[Stored data]

::::::

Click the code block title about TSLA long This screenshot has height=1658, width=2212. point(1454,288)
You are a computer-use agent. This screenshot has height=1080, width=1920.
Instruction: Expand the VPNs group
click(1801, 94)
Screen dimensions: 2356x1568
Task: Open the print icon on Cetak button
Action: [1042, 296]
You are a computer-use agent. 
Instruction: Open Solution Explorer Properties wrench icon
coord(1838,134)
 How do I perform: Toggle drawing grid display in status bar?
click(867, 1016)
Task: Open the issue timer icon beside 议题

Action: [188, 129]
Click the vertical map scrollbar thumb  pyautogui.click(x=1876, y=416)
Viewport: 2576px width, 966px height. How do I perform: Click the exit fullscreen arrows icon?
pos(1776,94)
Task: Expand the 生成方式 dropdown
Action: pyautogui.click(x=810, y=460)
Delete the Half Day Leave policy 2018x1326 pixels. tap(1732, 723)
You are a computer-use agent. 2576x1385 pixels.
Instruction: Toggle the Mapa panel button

::::::

Give the count, and only the count, of lines in these records that hold the string "agent".

• Answer space: 3